A stock or bond certificate must be assigned through a securities assignment (sometimes called a “stock power”), which must be sent to the transfer agent – a person or company that is responsible for keeping track of the securities issued by a corporation or government – along with the certificate. If the security is publicly traded – bought and sold to the general public through a stock exchange, like the New York Stock Exchange – the stockholder’s signature has to be guaranteed by a commercial bank or stock brokerage firm. Such a guarantee is similar to having the signature “notarized.”
The transfer of brokerage accounts – that is, an account in which your stockbroker holds the stock certificates and sends you periodic statements of account – is handled by sending a request letter to your brokerage firm. The firm will require documentation of the trustee’s powers to deal with securities. The house rules of the particular brokerage firm govern the type of documentation required.
Similarly, most mutual funds firms require your guaranteed signature on a letter requesting change of ownership designation.
If you plan on transferring U.S. Savings Bonds, you need to use a special form so that the bonds are not considered to have been “cashed in” when transferred to the trust.
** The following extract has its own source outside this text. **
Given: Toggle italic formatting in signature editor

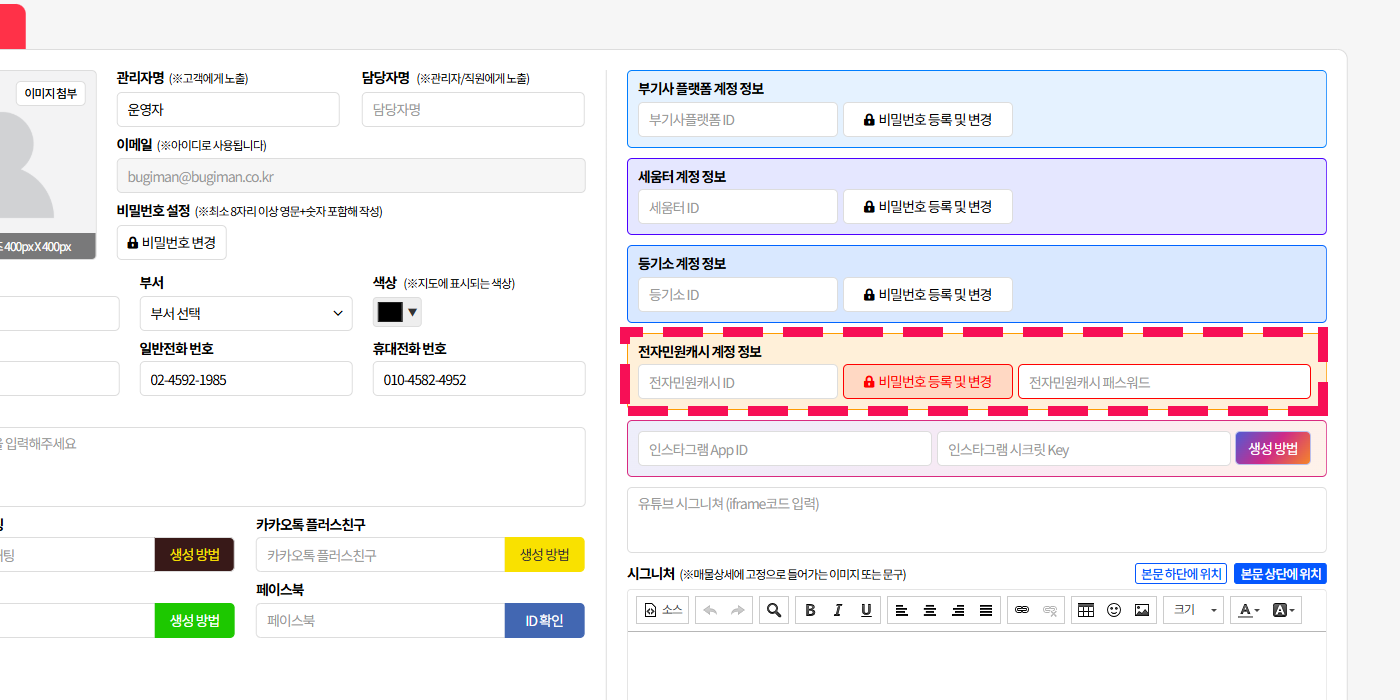Looking at the screenshot, I should pos(838,610).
That way, you won’t have to report any income from the bonds on your federal taxes. The form is complicated, so it’s a good idea to consult an attorney or a financial advisor.
Special Rules for Some “Stock Options”
A “qualified incentive stock option” (“ISOP“) is an employee stock option that gives both the employer and the employee-stockholder certain tax benefits so long as certain conditions are met, such as not selling the stock within two years after the employee exercises the option and got the stock (the “anti-disposition” rule).
Unexercised ISOPs should not be transferred to the trust. Instead, you should designate the trustee as the person authorized to exercise the options in the event of your death. But, you have to make sure that the trustee is instructed not to sell the stock within two years after the options were first granted to you or within one year after the trustee exercised them.
Transfer of ISOP stock to a revocable trust – a trust that you, as settlor, can change or cancel at any time – should not violate the anti-disposition rules. Nonetheless, if at the time of transfer, less than one year has passed since you acquired the stock, be sure that trust tells the trustee not to dispose of the stock until after one year has passed from the date you acquired the stock.
A “closely-held” corporation in one in which the stock is publicly traded, but it’s all held by a few stockholders, like family members. If you want to transfer such stock to your living trust, and within the past 10 years the corporation redeemed – that is, bought back – stock from a shareholder, and that same shareholder is one of the beneficiaries of your trust, you need more information before making the transfer.
The beneficiary whose stock was redeemed probably entered into a “10-year agreement” for certain tax purposes, and so re-acquisition of the stock other than “by bequest or inheritance” is prohibited. If this is the case, you’ll have to dispose of your closely-held stock through your will.
Questions for Your Attorney
Who should I name as trustee of my trust?
Should I exercise my ISOP before I transfer stock to my trust?
Does the corporation that issued stock to me have to agree to my trust?